Transmission & Distribution

  • State of the transmission and distribution infrastructure including length of lines and number of substations/transformers by voltage class, and vintage.
  • Regional interconnections and arrangements, including power pool participation.
  • Annual investments in T&D infrastructure; analysis of the need for new capacity including T&D capacity expansion plans, if any.
  • T&D losses including technical and non-technical (e.g., theft) as a % of power generated.
  • Statistics and analysis of number and causes of catastrophic T&D failures in the past five years.
  • Collection and integration of satellite imagery and topographical maps at the appropriate scale (typically 1:25,000 for urban planning) identifying key elements of existing and proposed infrastructure, rights-of-way, and service areas.  In addition, it may be appropriate for the appraisal process to identify other geo-spatial data – including but not limited to census data, water resources, and geological data – and combine them into a single GIS database.

Pricing

  • Cost of service study.
  • Studies conducted on pricing methodology used by the electric utility - marginal cost vs. average cost.
  • Tariff structure used by the utility - energy (currency/kWh), capacity (currency/kW-yr or kW-month), and ancillary services by voltage class and customer type.
  • Fossil fuel prices (diesel, kerosene, natural gas, heavy fuel oil, coal).
  • Electricity prices and explanation of price changes over time.
  • Estimates of income elasticity and price elasticity of electricity demand from previous studies.
  • Surveys or analyses of ability/willingness to pay for power (at the intra-household level surveying both male and female household heads for residences).  A proxy might include estimation of cost of electricity from backup generators, or expenditure on total energy services by households and businesses converted to electricity equivalent.
  • Analyses, if any, of subsidies and cross subsidies.

Institutional

  • Determine sector providers or utilities and their role in the market, and examine the corporate/institutional structure and governance of each entity; management background, expertise and experience of the above.
  • Determine whether corporate and financial reporting and record-keeping is up-to date; review most recent audited financial statements, examining historical financial performance of each provider/utility, debt burden, sources of financing, and key obligations. 
  • Determine revenue by customer category, corporate overhead, fuel costs, etc.  Number of employees and analysis of performance metrics such as number of employees/MW installed or kWh generated; number of employees/number of customers, etc.
  • Metering, billing and customer information systems; frequency and method of meter reading/billing/collection.

Once MCC has made the determination to commence project appraisal, the infrastructure group will conduct the following assessments, and identify any key constraints.

Market Assessment

A market assessment will be undertaken, including an analysis of supply, demand, pricing and competition for products/services provided by the project.  This assessment should provide baseline information to calculate a provisional financial IRR (FIRR) for the project.
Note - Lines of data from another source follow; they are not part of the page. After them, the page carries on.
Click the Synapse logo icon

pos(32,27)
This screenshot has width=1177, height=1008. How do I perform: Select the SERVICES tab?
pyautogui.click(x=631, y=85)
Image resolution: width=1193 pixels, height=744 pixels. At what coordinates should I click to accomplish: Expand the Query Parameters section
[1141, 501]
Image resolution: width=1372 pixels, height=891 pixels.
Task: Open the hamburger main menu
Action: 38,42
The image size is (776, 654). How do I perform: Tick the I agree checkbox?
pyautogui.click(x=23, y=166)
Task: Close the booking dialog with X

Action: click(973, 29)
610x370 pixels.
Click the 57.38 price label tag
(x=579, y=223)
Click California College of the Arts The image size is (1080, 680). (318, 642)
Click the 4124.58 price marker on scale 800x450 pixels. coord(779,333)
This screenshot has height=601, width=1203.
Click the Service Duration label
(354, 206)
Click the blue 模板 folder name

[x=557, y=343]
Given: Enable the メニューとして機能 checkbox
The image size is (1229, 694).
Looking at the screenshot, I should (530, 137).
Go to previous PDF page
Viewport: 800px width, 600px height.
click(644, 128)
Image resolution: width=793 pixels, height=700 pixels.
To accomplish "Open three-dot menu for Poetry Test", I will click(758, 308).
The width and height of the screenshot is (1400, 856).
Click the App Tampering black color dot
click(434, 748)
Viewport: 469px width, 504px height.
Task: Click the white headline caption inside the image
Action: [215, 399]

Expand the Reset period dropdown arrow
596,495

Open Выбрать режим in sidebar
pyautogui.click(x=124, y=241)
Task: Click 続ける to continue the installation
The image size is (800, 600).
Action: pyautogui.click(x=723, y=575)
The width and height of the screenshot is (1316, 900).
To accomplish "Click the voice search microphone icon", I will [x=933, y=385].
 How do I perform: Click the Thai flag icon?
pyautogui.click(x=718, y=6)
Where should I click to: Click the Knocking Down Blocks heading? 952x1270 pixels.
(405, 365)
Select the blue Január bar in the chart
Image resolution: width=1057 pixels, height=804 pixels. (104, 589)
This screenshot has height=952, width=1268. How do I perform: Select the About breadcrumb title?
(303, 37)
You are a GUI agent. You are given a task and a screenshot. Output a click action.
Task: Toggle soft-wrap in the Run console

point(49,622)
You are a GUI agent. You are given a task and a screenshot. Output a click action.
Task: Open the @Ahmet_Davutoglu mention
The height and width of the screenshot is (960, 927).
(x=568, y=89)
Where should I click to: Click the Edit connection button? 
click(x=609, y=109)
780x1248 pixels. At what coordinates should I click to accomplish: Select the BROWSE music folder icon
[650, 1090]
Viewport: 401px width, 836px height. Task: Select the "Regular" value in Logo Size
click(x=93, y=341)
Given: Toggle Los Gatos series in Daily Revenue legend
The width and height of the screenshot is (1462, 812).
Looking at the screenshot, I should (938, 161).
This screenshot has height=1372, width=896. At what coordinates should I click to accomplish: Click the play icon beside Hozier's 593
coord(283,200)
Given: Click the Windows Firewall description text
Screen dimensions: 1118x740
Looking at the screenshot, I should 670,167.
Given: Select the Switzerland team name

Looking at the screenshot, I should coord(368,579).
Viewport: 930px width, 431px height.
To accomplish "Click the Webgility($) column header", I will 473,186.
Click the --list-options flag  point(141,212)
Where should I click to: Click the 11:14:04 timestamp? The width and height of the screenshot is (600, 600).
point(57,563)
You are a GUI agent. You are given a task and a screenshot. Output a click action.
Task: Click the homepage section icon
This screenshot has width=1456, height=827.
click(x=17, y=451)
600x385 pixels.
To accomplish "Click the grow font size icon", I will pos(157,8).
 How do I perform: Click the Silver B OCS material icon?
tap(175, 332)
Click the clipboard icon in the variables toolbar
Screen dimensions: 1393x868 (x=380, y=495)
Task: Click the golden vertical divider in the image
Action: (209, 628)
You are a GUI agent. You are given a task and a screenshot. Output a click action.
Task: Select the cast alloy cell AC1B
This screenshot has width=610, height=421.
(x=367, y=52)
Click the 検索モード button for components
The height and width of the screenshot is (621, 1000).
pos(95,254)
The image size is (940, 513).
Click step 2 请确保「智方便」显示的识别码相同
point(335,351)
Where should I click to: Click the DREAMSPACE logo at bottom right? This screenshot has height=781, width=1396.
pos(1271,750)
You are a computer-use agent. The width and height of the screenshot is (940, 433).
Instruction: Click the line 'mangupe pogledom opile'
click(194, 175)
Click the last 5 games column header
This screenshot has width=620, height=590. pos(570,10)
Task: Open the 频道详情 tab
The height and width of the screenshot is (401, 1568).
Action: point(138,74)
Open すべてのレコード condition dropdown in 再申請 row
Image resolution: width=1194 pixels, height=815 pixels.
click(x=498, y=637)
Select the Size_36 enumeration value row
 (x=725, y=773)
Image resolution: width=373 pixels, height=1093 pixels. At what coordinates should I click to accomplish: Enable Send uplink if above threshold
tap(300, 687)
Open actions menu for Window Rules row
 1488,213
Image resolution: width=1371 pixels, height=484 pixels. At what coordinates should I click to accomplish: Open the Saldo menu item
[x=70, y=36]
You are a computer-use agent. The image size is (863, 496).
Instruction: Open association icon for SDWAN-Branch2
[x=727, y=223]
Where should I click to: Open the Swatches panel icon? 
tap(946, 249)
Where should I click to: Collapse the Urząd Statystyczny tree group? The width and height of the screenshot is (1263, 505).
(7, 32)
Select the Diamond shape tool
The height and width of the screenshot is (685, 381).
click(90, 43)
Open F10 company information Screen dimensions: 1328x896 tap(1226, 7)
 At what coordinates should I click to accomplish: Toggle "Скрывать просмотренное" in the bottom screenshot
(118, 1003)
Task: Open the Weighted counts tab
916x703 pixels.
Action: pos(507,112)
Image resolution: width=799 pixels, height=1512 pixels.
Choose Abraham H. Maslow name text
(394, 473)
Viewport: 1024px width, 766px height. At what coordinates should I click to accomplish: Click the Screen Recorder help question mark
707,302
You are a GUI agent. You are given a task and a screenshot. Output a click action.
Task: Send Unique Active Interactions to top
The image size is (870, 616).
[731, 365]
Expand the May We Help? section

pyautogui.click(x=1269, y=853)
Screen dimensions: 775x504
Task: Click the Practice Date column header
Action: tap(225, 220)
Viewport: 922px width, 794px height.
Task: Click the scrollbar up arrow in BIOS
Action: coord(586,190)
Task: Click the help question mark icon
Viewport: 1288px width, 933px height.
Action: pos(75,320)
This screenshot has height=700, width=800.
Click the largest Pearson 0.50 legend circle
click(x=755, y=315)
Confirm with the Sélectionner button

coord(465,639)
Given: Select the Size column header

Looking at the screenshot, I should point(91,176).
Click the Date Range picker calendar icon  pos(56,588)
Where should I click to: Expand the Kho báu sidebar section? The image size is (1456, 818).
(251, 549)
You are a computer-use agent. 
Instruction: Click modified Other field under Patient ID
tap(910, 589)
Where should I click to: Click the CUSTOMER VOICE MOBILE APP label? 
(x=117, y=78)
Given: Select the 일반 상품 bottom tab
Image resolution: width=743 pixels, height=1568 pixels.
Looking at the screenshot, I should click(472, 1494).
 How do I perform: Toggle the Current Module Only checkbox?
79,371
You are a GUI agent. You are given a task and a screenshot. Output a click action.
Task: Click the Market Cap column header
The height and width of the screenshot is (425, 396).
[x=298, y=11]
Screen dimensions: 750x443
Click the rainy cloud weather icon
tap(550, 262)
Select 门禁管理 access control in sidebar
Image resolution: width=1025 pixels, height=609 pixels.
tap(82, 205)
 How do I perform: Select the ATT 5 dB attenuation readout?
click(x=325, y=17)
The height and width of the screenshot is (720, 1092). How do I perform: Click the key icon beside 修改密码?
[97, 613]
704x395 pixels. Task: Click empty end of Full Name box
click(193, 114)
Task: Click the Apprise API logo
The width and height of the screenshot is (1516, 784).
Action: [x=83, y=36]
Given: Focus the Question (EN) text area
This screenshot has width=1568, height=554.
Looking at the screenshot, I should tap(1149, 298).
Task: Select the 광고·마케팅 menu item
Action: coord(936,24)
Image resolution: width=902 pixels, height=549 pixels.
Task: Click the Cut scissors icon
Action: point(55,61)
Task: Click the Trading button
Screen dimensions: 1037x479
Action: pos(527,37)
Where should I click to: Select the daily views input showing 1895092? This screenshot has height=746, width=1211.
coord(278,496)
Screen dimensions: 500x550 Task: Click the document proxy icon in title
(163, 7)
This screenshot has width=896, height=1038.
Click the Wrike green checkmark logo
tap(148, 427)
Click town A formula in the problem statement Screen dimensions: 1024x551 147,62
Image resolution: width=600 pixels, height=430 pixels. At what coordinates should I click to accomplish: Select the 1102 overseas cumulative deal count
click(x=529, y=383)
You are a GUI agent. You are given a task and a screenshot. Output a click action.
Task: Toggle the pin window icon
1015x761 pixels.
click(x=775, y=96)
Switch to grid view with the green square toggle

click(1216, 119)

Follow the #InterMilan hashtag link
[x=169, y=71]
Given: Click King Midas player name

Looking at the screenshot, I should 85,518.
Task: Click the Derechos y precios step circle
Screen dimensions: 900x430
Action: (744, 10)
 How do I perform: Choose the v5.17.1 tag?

  • Review and validate power demand statistics on which sizing of the project is based, to ensure economic viability of the investment.  Particular attention should be given to demand growth, reserve margin, frequency and duration of outages, loss of load probability in the absence of the project, and the target population’s ability to pay for power (disaggregated by gender, income, age, ethnicity, rural/urban, etc.).
  • Review projections for increased energy consumption and the underlying basis for the projections, including market surveys. 
  • Analyze the power pricing methodology - average cost versus marginal cost; energy only (¢/kWh) vs. energy and capacity charges ($/kW-month); all-in cost of delivered power vs. disaggregated cost including generation, transmission, distribution and customer service charges.
  • Analyze the cost and availability of fuel for electricity generation.  If hydro based, analyze probability of drought; if fossil fuel based, analyze international prices and cost to imported fuel.
  • Assess the current competitive situation with respect to price sensitivity, service sensitivity, competitor’s resources, if any, and lack of power sector investment.
  • Assess the threat of future competitors with respect to price, service, on-site generation, technology such as photovoltaics, small wind turbines, etc.
  • Analyze backup generators used in the country, their installed cost ($/kW), heat rate, and O&M costs.
  • Assess the impact of any cross-subsidy (e.g., higher industrial/commercial rates to subsidize residential customers) on the financial viability of the project.
  • Calculate provisional FIRR based on projected revenues and operating costs of the project.  Confirm that appropriate level of capital expenditures (e.g., land acquisition, replacement parts and long term maintenance) is included in O&M costs to sustain the project.

Technical Assessment: Engineering

Engineering analysis of the project should follow international industry best practices, with consideration given to specific country situations.  This analysis should establish the technical soundness of the project with regard to civil, mechanical and electrical engineering work.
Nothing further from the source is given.